Cold winter months lend themselves toward oven-ready pasta dinners
As winter rolls in, stock your pantry with whole grain pasta, grains, beans, and legumes. All of these ingredients can be used to make simple family casseroles that also hold up well in the freezer.
Cold winter months lend themselves toward oven-ready pasta dinners layered with cheese, root vegetables, and proteins such as ground beef, turkey, or soy. For quick deep-dish recipes, use precooked, dried lasagna-sheet pasta ready for baking. (They don’t have to be boiled first.) Simply layer these sheets in pans with ricotta cheese, mozzarella, and your favorite marinara sauce. Favorite chopped and sautéed vegetables can be added to your layered pasta dish, as can any ground protein such as beef, turkey, and chicken. Cook these in a sauté pan with fresh or dried Italian herbs and then layer with the pasta and cheese.

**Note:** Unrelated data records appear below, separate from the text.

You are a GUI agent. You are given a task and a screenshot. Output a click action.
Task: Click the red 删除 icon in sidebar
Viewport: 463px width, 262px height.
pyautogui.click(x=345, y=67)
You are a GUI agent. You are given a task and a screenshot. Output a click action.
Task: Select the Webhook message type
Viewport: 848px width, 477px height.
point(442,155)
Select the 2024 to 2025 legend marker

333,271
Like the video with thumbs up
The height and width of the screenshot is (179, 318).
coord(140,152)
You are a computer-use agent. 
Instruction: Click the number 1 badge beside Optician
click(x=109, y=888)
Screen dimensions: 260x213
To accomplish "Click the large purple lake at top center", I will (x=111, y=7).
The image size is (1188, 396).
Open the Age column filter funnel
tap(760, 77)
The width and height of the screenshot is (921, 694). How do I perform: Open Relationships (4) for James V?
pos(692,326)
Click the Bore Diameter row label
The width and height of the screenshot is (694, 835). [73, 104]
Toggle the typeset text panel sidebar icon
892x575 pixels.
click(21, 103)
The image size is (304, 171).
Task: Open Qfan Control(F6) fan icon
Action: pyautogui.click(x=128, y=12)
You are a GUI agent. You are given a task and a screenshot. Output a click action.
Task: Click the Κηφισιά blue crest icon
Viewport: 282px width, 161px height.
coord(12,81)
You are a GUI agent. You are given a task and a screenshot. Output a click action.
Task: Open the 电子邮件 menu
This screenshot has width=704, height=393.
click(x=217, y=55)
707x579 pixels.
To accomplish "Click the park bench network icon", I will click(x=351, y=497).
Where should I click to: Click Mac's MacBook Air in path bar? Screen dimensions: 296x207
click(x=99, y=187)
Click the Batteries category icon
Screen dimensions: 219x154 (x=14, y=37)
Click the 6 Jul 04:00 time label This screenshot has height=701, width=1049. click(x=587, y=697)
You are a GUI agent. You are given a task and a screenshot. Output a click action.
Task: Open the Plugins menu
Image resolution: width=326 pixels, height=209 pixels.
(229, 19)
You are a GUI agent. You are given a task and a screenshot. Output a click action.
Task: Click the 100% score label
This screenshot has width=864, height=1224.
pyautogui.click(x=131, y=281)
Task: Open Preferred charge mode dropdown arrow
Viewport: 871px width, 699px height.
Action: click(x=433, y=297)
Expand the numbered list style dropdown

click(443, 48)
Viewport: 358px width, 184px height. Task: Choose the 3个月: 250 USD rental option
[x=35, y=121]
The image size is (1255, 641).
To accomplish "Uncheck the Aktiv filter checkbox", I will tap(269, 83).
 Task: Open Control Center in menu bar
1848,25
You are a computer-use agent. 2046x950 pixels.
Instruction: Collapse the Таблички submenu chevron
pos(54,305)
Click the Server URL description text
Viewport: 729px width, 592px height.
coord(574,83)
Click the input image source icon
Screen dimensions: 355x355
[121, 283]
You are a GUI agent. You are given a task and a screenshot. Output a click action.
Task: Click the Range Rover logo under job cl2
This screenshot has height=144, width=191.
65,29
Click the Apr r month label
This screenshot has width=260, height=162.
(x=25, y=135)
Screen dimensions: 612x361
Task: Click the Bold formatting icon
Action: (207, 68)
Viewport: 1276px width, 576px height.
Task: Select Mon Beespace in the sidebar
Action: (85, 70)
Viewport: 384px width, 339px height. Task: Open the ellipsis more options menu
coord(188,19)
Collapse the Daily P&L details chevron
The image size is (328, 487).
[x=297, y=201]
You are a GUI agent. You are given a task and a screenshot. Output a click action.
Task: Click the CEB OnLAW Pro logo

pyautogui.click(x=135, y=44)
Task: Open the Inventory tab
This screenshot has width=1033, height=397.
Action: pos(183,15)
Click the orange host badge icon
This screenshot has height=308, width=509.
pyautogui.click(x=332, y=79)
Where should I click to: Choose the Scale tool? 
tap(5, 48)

Use a shaped pasta instead of flat sheets for pasta al forno. Cook rigatoni, penne, or bowties so they’re firm to the bite (al dente) then use for the base of a lasagna-type dish in place of traditional lasagna sheets.
Grains such as rice, barley, and quinoa can be cooked and portioned in plastic bags, then frozen for ease all season. You may take them out of the freezer the day before incorporating into a recipe such as simple fried rice. Toss in cooked chicken, shrimp, tofu, and chopped vegetables and dinner will only take you minutes.
Beans and legumes are hearty and filling and they freeze very well. Burritos can be made by rolling cooked black, pinto, or kidney beans with cheese in whole grain tortilla or burrito skins, placed in freezer pans, and topped with cheese and salsa. All of these comfort foods can be made in large quantities, enough to last until spring returns.